Assad defende que o programa vem para resolver um déficit habitacional, um alarmante número de 11 milhões de pessoas que vivem em condições de submoradias.
“É um mercado que não oferece soluções eficientes. Nascemos para desenvolver esse mercado que opera para pessoas de baixa renda. Fazemos reformas de baixa complexidade e alto impacto social, coisas simples como uma janela que impactam diretamente na vida do morador, na saúde deles. Cansei de entrar em casas que, por não terem janelas nos quartos, tinha mofo e gotas de suor nas paredes, por que quatro pessoas dormiam no mesmo quarto. Quando a gente fala desse mercado falamos também de saúde pública”, completou.
O resultado dos esforços de Assad, dos sócios Igiano Lima, Marcelo Coelho e equipe são obras que levam cerca de cinco dias e são oferecidas a custo acessível aos moradores das favelas – os kits custam cerca de R$ 5 mil e podem ser parcelados em até 15 vezes.
A estratégia sempre parte do ponto de vista local, daí a importância do escritório estar baseado na própria comunidade, no Jardim Ibirapuera. Além do caráter mais óbvio de uma reforma – o estético – o Programa Vivenda proporciona outros efeitos colaterais: as reformas aumentam a autoestima dos moradores e geram renda para os profissionais locais, tendo em vista que a iniciativa emprega pedreiros, ajudantes e equipe de venda da comunidade.
“Desenvolvemos uma nova régua de crédito para esse mercado, hoje nossa inadimplência é zero. E agora estamos estruturando um fundo para fazer mil reformas”, contou Assad e adiantou que em dezembro, a empresa social inaugura um novo escritório na Zona Leste. “Com essa meta de fazer mil reformas e aprendendo com esse novo escritório, nossa meta é franquear o modelo e abrir uma loja em cada favela do país”.
O Programa Vivenda foi uma das 12 empresas selecionadas pelo Braskem Labs, iniciativa da Braskem que visa apoiar empreendedorismo de impacto no País por meio de mentorias realizadas em parceria com a Endeavor. Patrick Teyssonneyre, diretor de inovação da Braskem, participou do Seminário e falou sobre a importância do modelo de inovação colaborativa que a petroquímica tem adotado há alguns anos.
“Inovação é um dos nossos pilares estratégicos”, pontuou o executivo. Em 2014, a empresa foi reconhecida pela publicação Fast Company como uma das mais inovadoras do mundo, sendo única empresa brasileira selecionada pelo ranking.
Teyssonneyre destacou a evolução exponencial da tecnologia e de tecnologias emergentes que têm influenciado diretamente o setor industrial. No caso, a impressão 3D, a automação, a Internet das Coisas, nano e biotecnologia e o poder computacional, cada vez mais rápido e acessível.

####

◆ INSTRUÇÕES DA TAREFA: No texto sobre o Programa Vivenda, quanto custam os kits de reforma oferecidos aos moradores das favelas?

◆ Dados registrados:
####

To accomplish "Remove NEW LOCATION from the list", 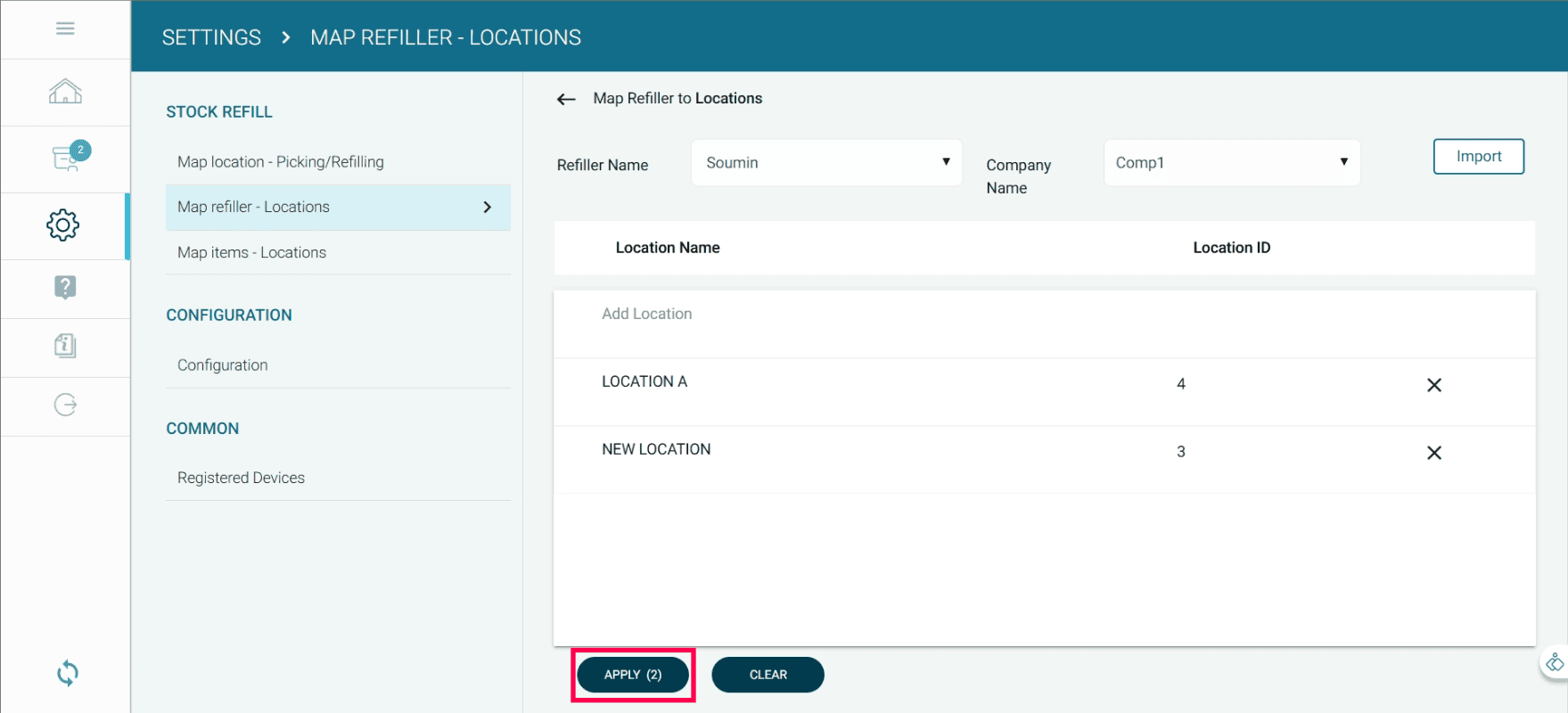I will (1433, 453).
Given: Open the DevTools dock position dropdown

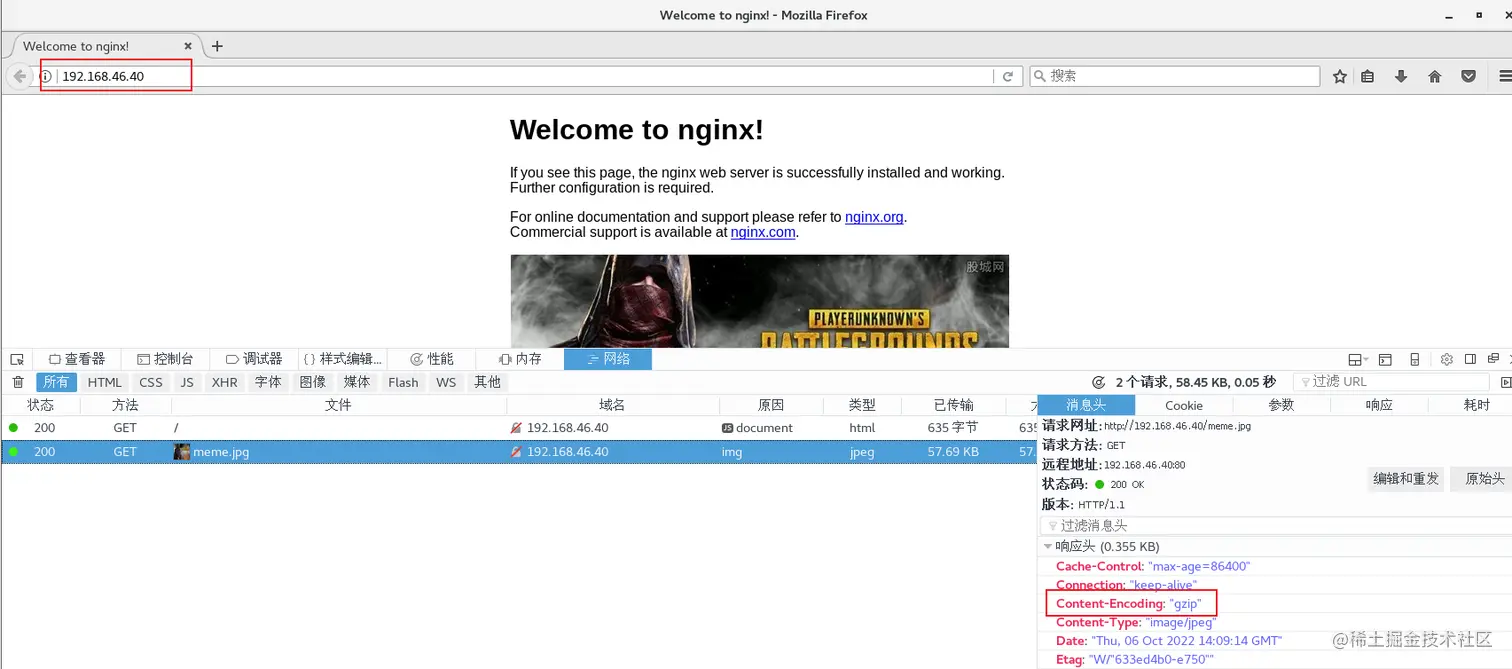Looking at the screenshot, I should tap(1356, 358).
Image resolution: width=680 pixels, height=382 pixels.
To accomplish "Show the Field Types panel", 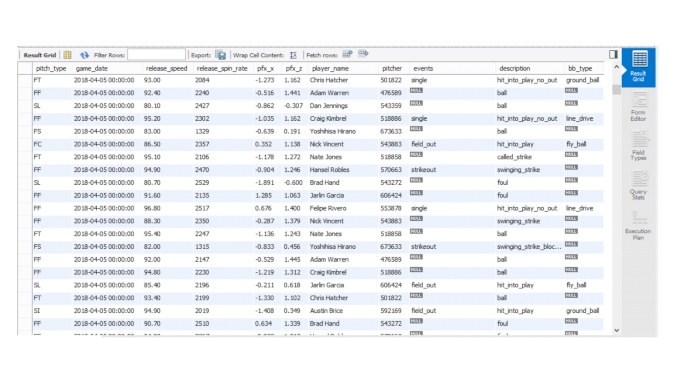I will point(638,146).
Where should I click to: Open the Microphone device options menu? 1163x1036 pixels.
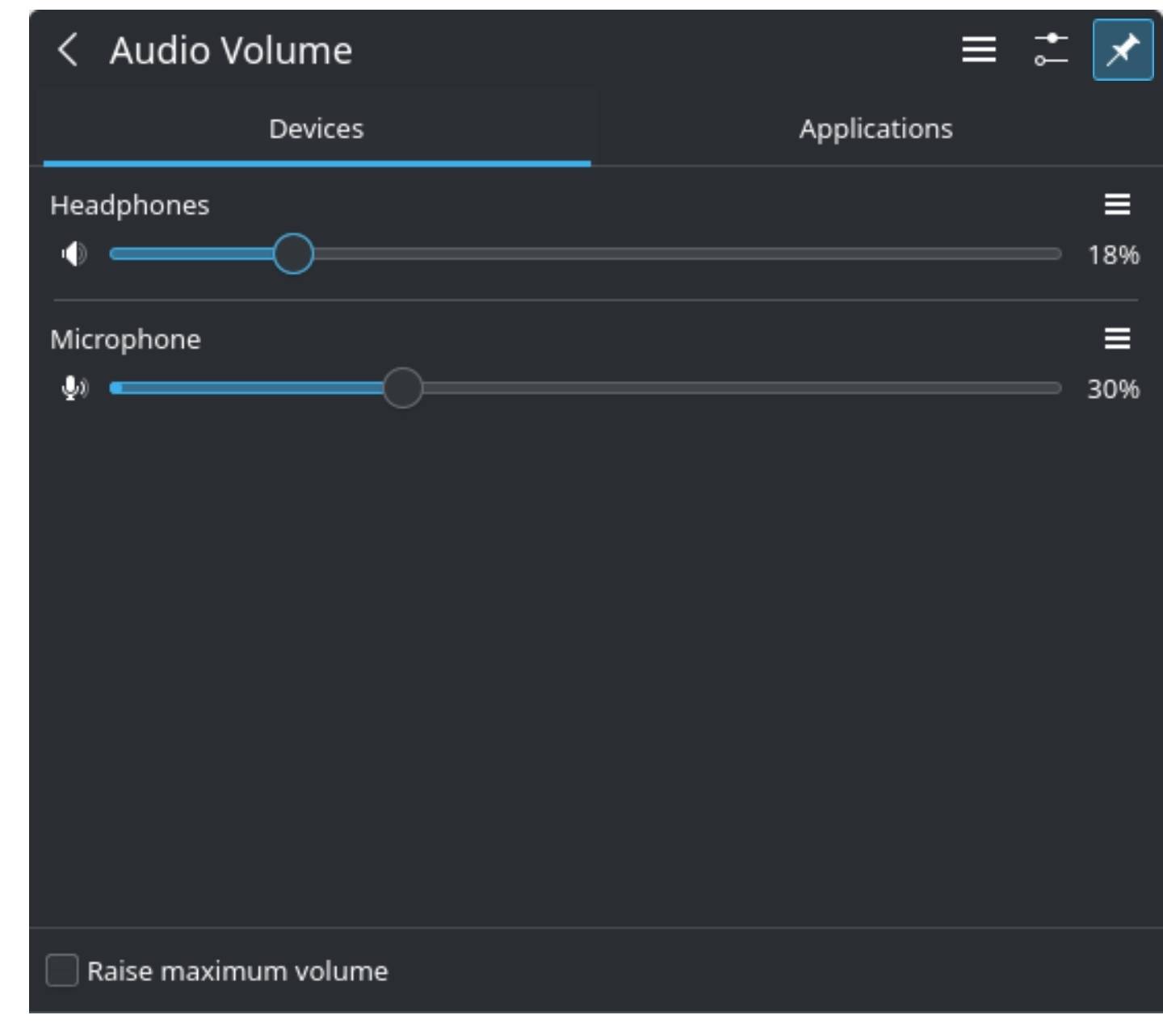click(x=1117, y=339)
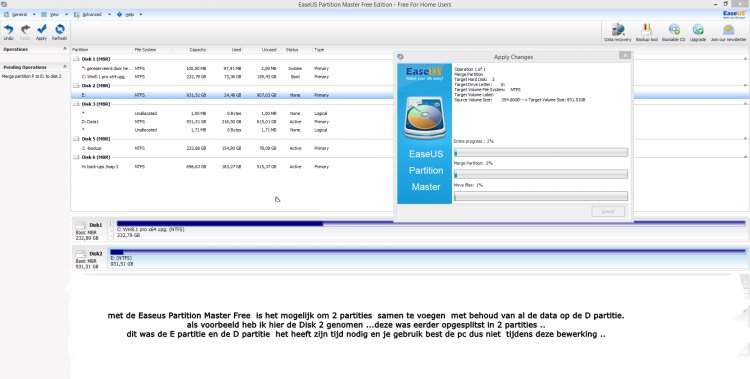Select the pending Merge partition operation

pyautogui.click(x=32, y=76)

####

◆ ÁREA DE RESPOSTA: Cerca de R$ 5 mil.